[Source records Boundary: Start]
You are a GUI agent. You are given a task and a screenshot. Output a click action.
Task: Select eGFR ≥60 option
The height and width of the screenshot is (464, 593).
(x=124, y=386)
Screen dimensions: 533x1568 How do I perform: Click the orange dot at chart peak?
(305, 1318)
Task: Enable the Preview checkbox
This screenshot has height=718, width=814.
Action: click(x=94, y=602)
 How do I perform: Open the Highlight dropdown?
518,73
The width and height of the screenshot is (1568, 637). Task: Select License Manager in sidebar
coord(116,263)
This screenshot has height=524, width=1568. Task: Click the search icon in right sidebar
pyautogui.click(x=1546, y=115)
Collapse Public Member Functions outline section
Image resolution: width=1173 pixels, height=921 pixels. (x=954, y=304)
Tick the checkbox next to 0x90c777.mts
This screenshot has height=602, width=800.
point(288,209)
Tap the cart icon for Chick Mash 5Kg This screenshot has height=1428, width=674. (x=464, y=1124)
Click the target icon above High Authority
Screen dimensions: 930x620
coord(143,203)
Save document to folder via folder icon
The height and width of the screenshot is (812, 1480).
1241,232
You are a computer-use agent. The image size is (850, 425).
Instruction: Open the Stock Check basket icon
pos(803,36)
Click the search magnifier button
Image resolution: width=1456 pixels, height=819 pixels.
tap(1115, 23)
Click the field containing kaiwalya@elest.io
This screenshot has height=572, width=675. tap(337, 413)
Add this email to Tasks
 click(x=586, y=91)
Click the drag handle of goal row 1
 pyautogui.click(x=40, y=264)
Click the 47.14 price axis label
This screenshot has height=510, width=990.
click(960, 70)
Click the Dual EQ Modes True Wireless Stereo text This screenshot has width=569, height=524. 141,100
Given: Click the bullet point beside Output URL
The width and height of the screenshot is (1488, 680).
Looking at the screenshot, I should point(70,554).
[Source records Boundary: End]
Aim of the exercise ▸ Give back, unchanged, the line containing "This screenshot has height=510, width=990." and each line that comes after it in the entries above, ending with the last.

Written reply ▸
This screenshot has height=510, width=990.
click(960, 70)
Click the Dual EQ Modes True Wireless Stereo text This screenshot has width=569, height=524. 141,100
Given: Click the bullet point beside Output URL
The width and height of the screenshot is (1488, 680).
Looking at the screenshot, I should point(70,554).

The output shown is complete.